At the funeral speech, how did Marc Antony explain that Caesar was not "ambitious"?
In Act 3.2 of Shakespeare's Julius Caesar, Antony juxtaposes (places in opposition) an unambitious act performed by Caesar, with a refrain about Brutus's (or the other conspirators') belief that Caesar was ambitious and about Brutus (or the other conspirators) being honorable men. I'll put it in bullets:
- Caesar did an unambitious act
- But Brutus says he was ambitious
- And Brutus is an honorable man
Here's an example from Antony's speech, with the quotes in bullets:
- I thrice presented him a kingly crown,/Which he did thrice refuse. Was this ambition?

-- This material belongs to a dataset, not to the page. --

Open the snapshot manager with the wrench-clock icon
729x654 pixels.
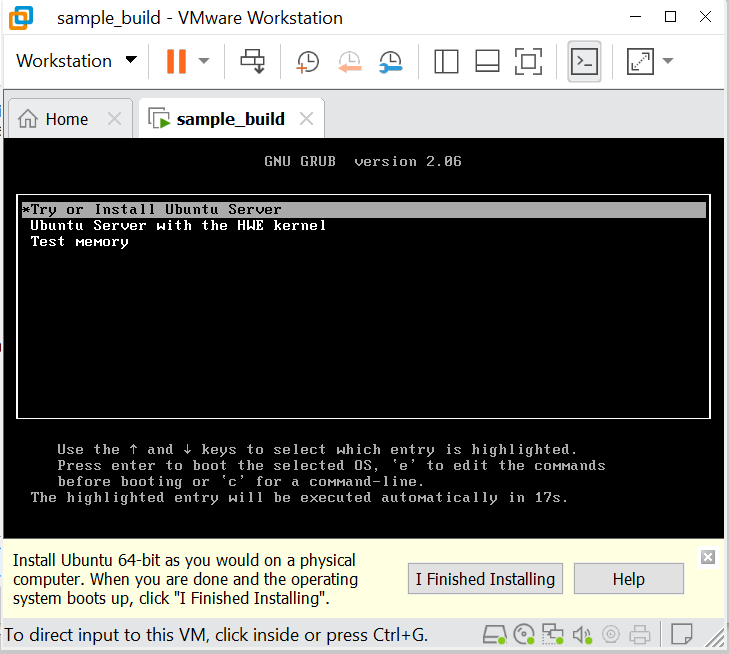(390, 61)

- Yet Brutus says he was ambitious,
- And sure he is an honorable man. (Act 3.2.105-108)
Antony uses irony to persuade the crowd that Caesar was not ambitious and was therefore assassinated unjustly, because he earlier promises Brutus that he will not directly say anything negative about the conspirators. He, therefore, says only positive things about the conspirators, but the juxtaposition of Caesar's unambitious acts with those positive things, creates irony.
And it also creates a mob that riots through Rome looking to kill the conspirators.
In his funeral speech in Act III, Scene 2, Marc Antony means to rebut Brutus's claim that Caesar was ambitious. He does it by listing a bunch of things that Caesar did that he does not think showed Caesar being ambitious.
Some examples of this include:
- He captured people in war and brought them back to Rome. Their ransoms put lots of money in Rome's "coffers."
- Caesar sympathized with the poor -- ambitious people don't do that, Antony says.
- Caesar three times refused to be crowned king.
While listing these things, Antony uses irony quite effectively to show that Caesar was not ambitious and Brutus is.